## WHAT YOU ARE ASKED TO DO
With the material below, print exactly the lines between the line holding "長野 (262, 956)" and the line holding "滋賀 (262, 1125)", inclusive. Add nothing else.

= Beginning of Section =

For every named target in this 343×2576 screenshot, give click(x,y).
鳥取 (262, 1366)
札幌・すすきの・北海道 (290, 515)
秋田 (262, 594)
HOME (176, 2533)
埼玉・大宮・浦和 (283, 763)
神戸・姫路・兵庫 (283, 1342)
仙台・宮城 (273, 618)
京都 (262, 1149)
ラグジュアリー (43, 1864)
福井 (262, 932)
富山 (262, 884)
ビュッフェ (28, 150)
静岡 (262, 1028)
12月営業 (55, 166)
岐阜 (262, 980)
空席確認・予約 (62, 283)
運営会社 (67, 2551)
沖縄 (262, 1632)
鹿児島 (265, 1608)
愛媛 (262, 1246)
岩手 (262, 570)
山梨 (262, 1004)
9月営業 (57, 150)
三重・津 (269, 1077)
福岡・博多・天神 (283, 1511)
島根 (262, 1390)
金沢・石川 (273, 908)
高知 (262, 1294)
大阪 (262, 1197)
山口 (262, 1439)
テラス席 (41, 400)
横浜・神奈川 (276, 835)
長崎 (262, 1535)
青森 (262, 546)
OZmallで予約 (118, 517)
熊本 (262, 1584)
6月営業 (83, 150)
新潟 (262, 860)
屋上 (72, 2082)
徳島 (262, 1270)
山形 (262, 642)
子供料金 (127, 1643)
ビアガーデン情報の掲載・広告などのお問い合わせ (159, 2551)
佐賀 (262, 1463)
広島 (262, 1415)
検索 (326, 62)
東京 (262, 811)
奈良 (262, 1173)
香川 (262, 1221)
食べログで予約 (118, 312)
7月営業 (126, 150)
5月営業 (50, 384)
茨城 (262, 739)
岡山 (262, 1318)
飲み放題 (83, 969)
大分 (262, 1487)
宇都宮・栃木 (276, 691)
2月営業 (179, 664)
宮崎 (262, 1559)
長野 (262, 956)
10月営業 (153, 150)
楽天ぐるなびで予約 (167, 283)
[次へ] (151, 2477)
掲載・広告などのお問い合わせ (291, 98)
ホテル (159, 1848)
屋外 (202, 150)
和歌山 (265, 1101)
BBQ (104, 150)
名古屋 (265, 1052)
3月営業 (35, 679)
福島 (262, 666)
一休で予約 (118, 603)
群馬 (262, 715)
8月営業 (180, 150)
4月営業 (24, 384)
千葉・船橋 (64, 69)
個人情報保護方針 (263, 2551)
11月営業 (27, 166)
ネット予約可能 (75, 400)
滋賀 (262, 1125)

= End of Section =
= Beginning of Section =

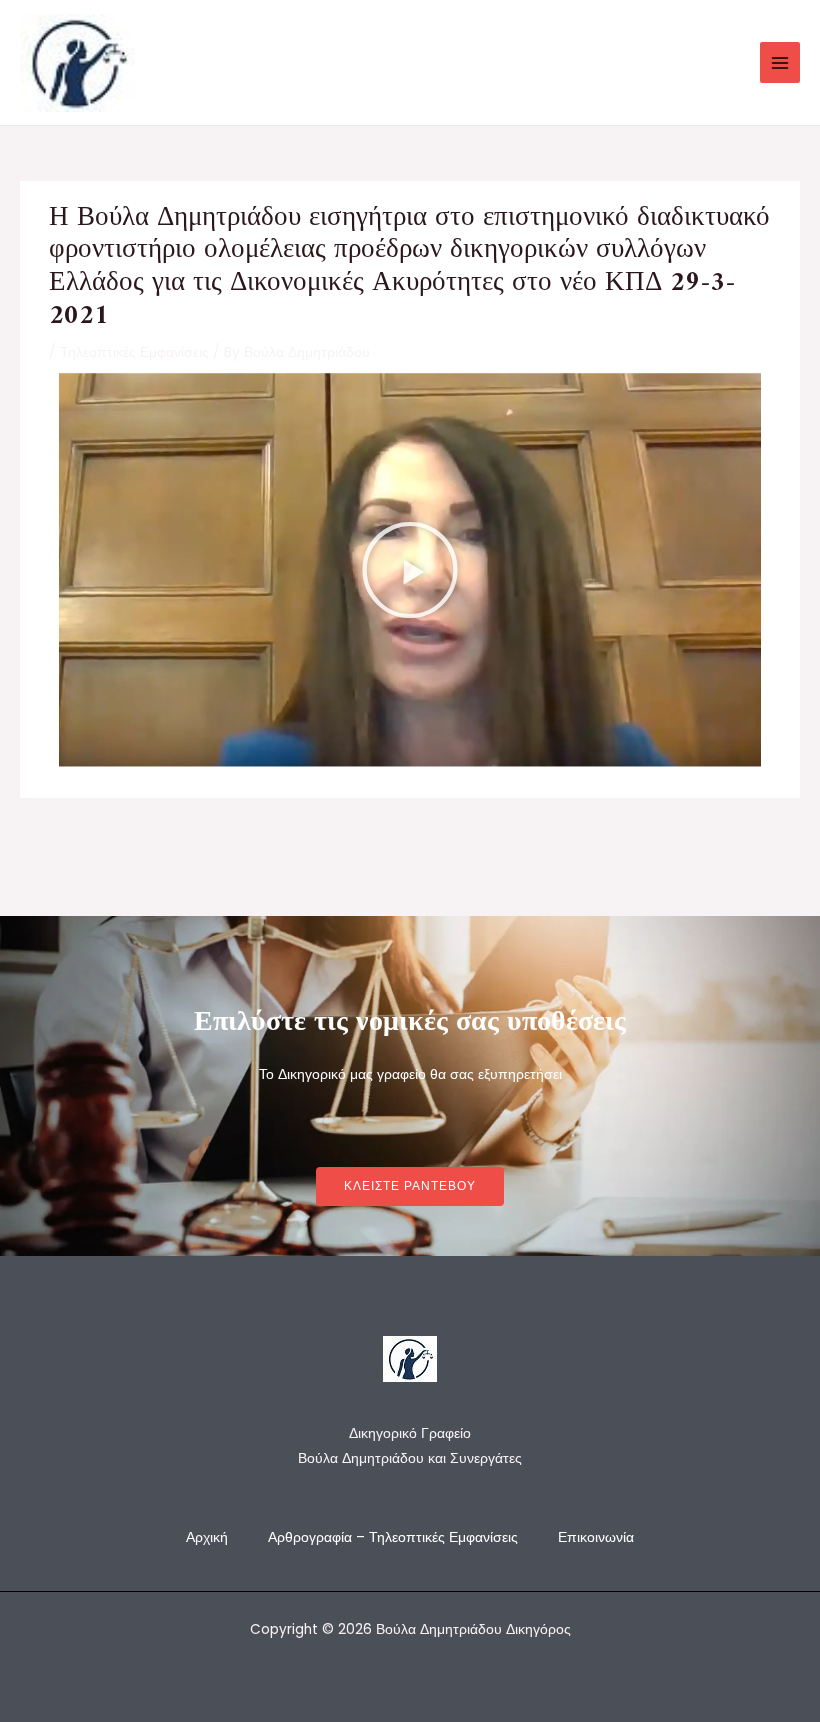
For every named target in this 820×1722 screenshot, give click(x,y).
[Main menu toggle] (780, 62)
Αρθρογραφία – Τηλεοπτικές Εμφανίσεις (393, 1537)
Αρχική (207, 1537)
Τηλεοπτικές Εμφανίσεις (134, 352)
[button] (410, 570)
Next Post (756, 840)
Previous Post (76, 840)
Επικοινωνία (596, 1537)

= End of Section =
= Beginning of Section =

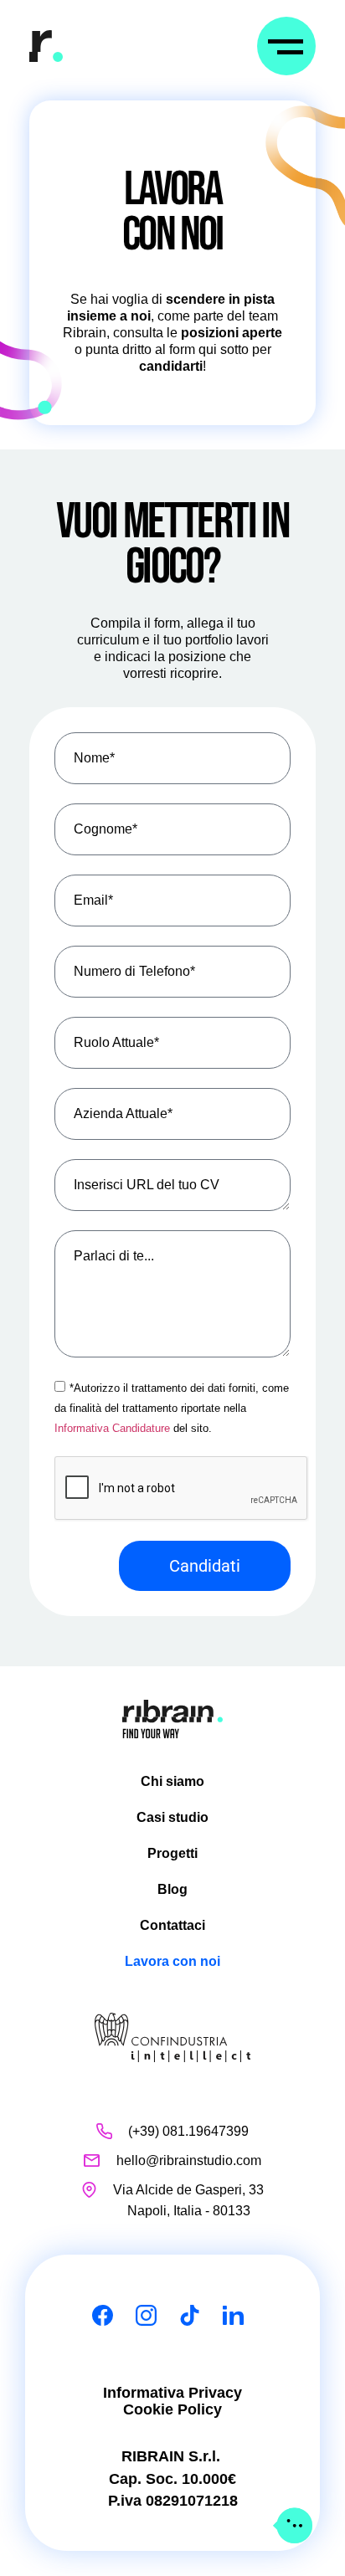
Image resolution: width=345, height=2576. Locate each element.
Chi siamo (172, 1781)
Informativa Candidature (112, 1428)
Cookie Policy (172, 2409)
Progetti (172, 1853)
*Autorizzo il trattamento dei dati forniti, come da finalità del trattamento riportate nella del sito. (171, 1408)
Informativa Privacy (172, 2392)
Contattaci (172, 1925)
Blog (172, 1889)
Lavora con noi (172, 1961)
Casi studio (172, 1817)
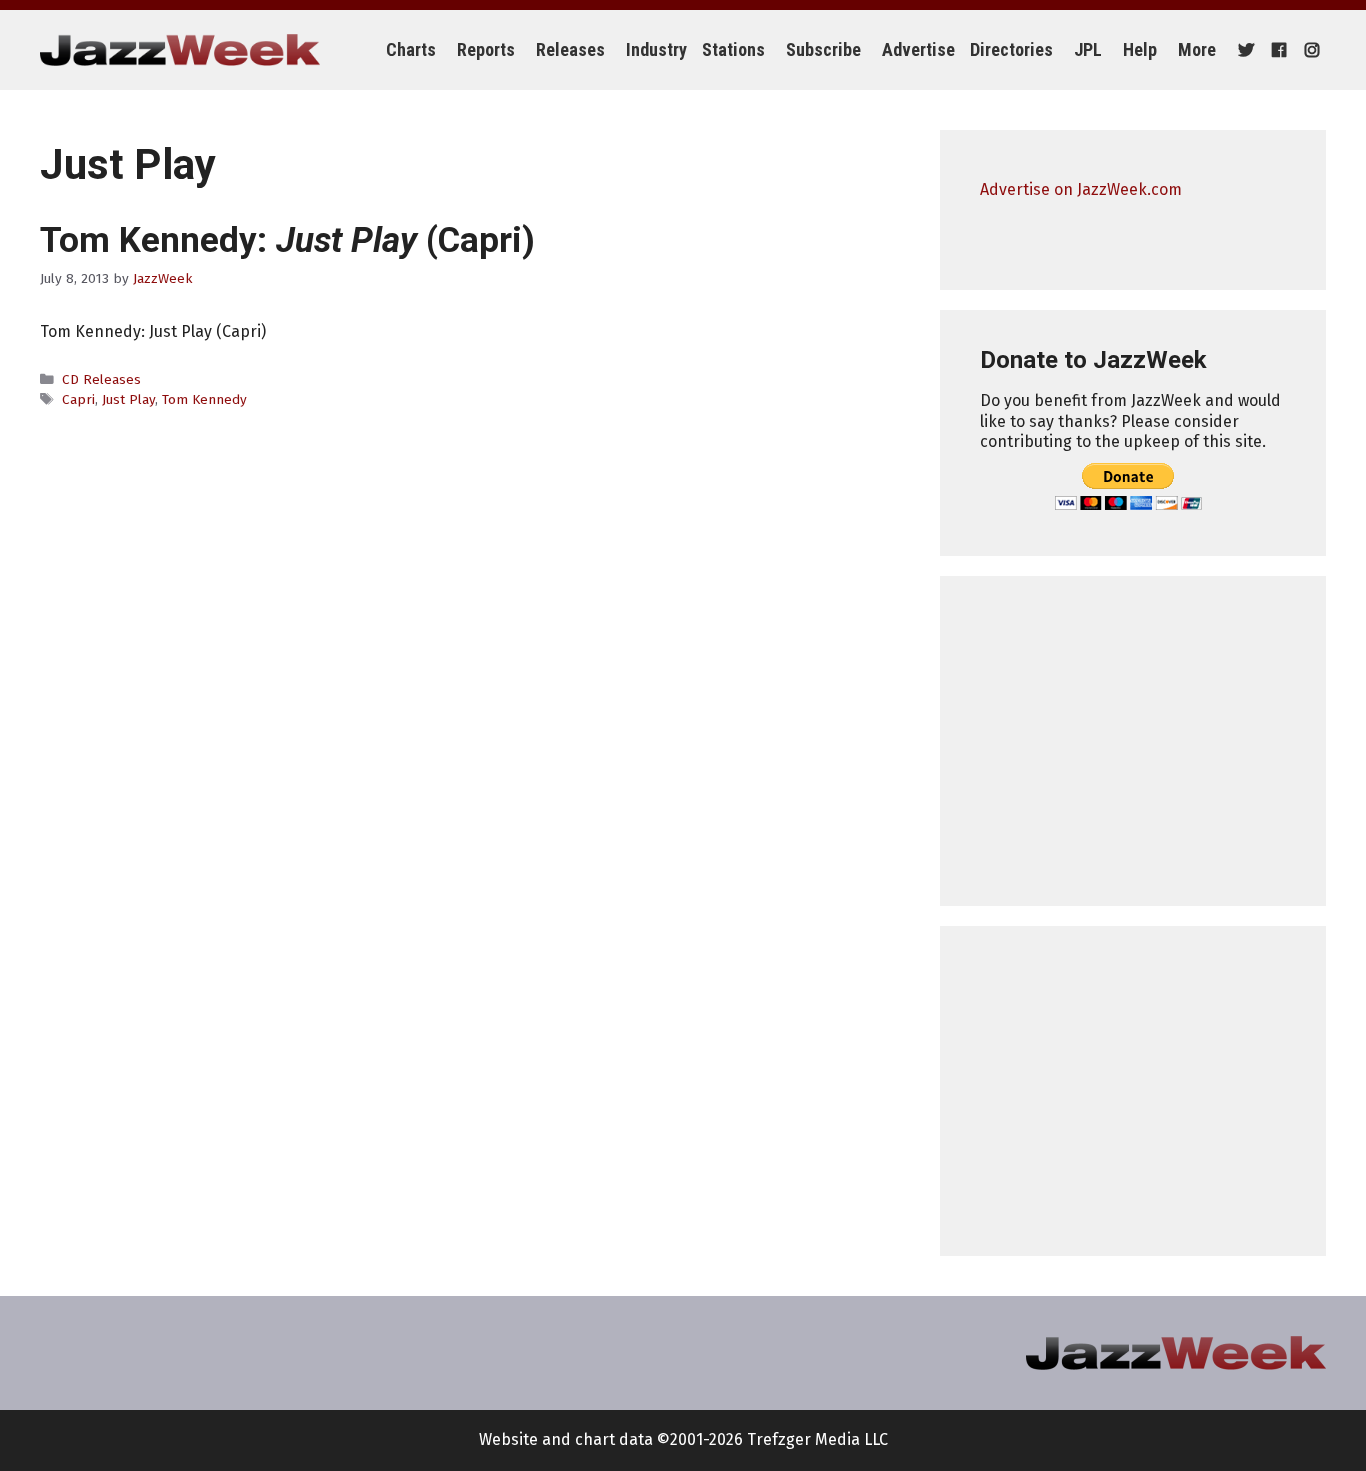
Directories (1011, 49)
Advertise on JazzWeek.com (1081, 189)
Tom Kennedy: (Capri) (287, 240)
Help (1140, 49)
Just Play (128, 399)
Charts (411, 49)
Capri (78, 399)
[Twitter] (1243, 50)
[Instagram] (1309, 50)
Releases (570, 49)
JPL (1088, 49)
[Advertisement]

= End of Section =

## WORKED SOLUTION
長野 (262, 956)
10月営業 (153, 150)
楽天ぐるなびで予約 (167, 283)
[次へ] (151, 2477)
掲載・広告などのお問い合わせ (291, 98)
ホテル (159, 1848)
屋外 (202, 150)
和歌山 (265, 1101)
BBQ (104, 150)
名古屋 (265, 1052)
3月営業 (35, 679)
福島 (262, 666)
一休で予約 (118, 603)
群馬 (262, 715)
8月営業 (180, 150)
4月営業 (24, 384)
千葉・船橋 (64, 69)
個人情報保護方針 (263, 2551)
11月営業 (27, 166)
ネット予約可能 (75, 400)
滋賀 (262, 1125)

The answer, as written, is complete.